Let me answer your question with another question — Do you have a predictable set of keywords that you habitually query?  If you don’t, keep using the Search API.  If you do, get thee to the Streaming API.

Examples:

  • Use the Streaming API any time you are tracking a keyword over time or sending notifications /  summaries to a subscriber.
  • Use the Streaming API if you need to get *all* the tweets about a specific keyword.
  • Use the Search API for visualization and search tools where a user enters a non-predictable search query for a one-time view of results.
  • What if you offer a configurable blog-based search widget? You may have gotten away with beating up the Search API so far, but I’d suggest setting up a centralized data store and using it as your first look-up location when loading content — it’s bad karma to force a data provider to act as your edge cache.

Question 2: Why should I make the switch?

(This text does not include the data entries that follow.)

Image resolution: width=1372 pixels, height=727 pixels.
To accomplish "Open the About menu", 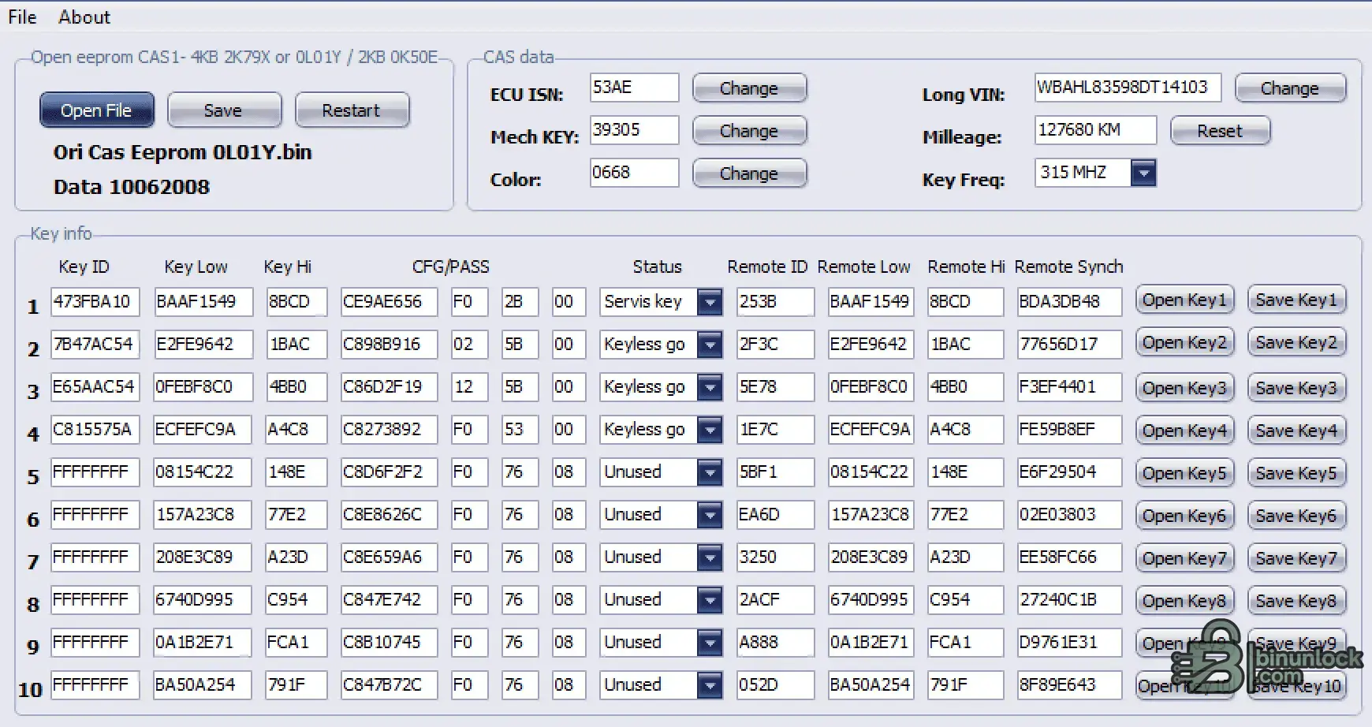I will pyautogui.click(x=84, y=17).
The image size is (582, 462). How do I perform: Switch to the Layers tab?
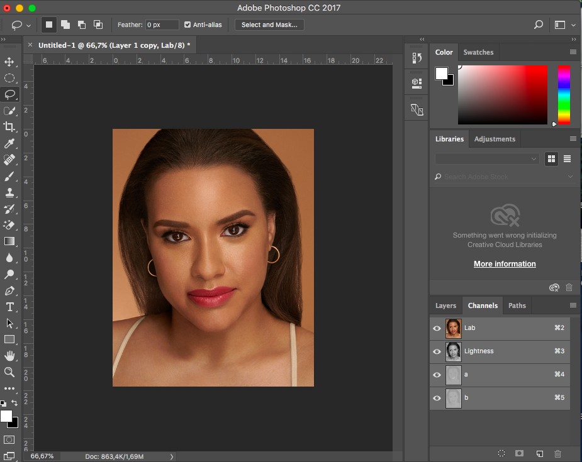(x=445, y=305)
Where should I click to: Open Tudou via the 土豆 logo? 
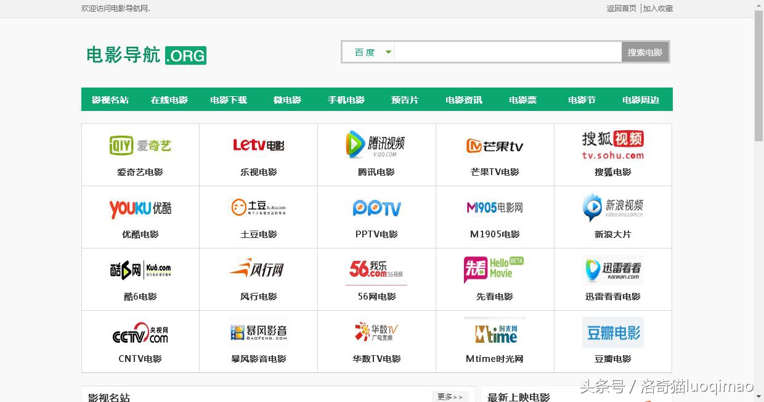257,207
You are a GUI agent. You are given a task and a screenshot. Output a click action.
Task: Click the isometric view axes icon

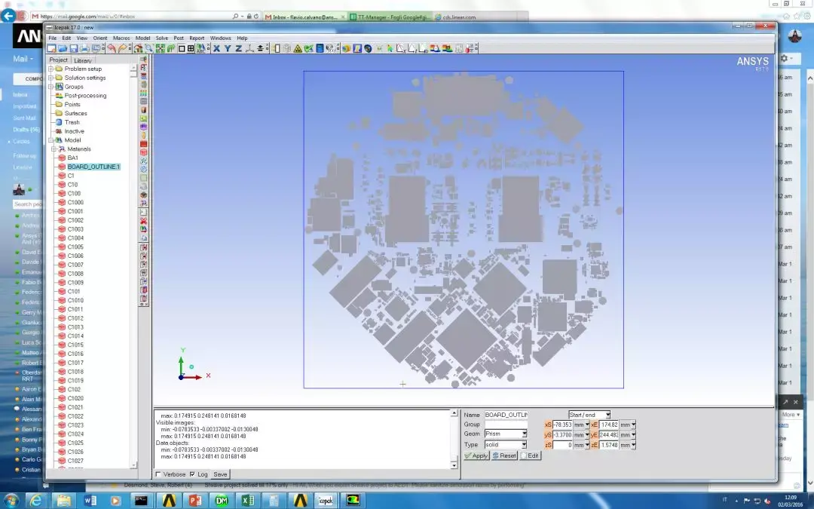click(x=249, y=48)
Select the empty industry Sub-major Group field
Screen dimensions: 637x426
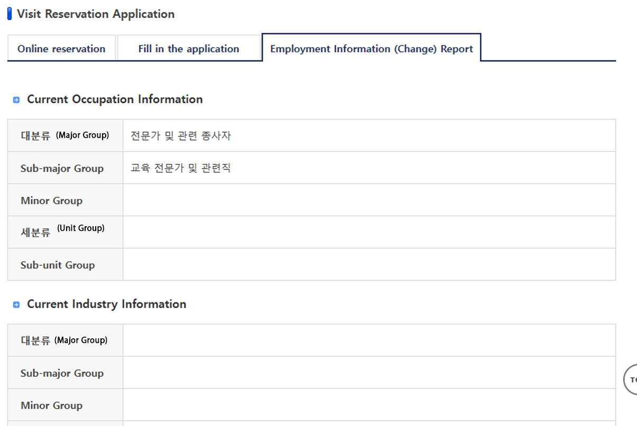369,373
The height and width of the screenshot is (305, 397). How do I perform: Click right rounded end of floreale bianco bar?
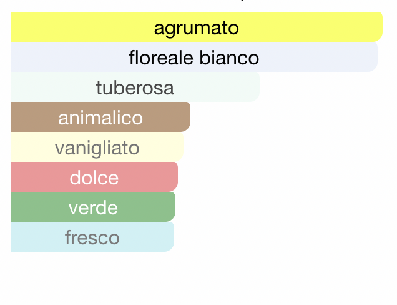point(373,57)
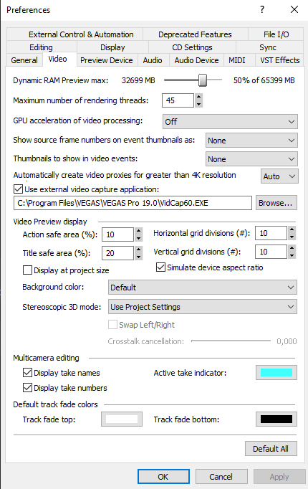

  • First and foremost, you’ll get relevant tweets significantly faster.  Linearly polling an API or RSS feed for a given set of keywords automatically creates latency which increases at a linear rate.  Assuming one query per second, the average latency for 1,000 keywords is a little over eight minutes; the average latency for 100,000 keywords is almost 14 hours!  With the Streaming API, you get near-real-time (usually within one second) results, regardless of the number of keywords you track.
  • With traditional API polling, each query returns N results regardless of whether any results are new since your last request.  This puts the onus of deduping squarely on your shoulders.  This sounds like it should be simple — cache the last N resultIDs in memory and ignore anything that’s been seen before.  At scale, high-frequency keywords will consume the cache and low frequency keywords quickly age out.  This means you’ll invariably have to hit the disk and begin thrashing your database. Thankfully, Twitter has already obviated much of this in the Search API with an optional “since_id” query parameter, but plenty of folks either ignore the option or have never read the docs and end up with serious deduplication work.  With Twitter’s Streaming API, you get a stream of tweets with very little duplication.
  • You will no longer be able to get full fidelity (aka all the tweets for a given keyword) from the Search API.  Twitter is placing increased weight on relevance, which means that, among other things, the Search API’s results will no longer be chronologically ordered.  This is great news from a user-facing functionality perspective, but it also means that if you query the Search API for a given keyword every N seconds, you’re no longer guaranteed to receive the new tweets each time.
  • We all complain about the limited backwards view of Twitter’s search corpus.  On any given day, you’ll have access to somewhere between seven and 14 days worth of historical data (somewhere between one quarter to one half billion tweets), which is of limited value when trying to discover historical trends.  Additionally, for high volume keywords (think Obama or iPhone or Toyota), you may only have access to an hour of historical data, due to the limited number of results accessible through Twitter’s paging system.  While there is no direct correlation between the number of queries against a database and the amount of data that can be indexed, there IS a direct correlation between devoting resources to handle ever-growing query demands and not having resources to work on growing the index.  As persistent queries move to the Streaming API, Twitter will be able to devote more resources to growing the index of data available via the Search API (see Question 4, below).
  • Lastly, you don’t really have a choice.  While Twitter has not yet begun to heavily enforce rate limiting (Gnip’s customers currently see few errors at 3,600 queries per hour), you should expect the Search API’s performance profile to eventually align with the REST API (currently 150 queries per hour, reportedly moving to 1,500 in the near future).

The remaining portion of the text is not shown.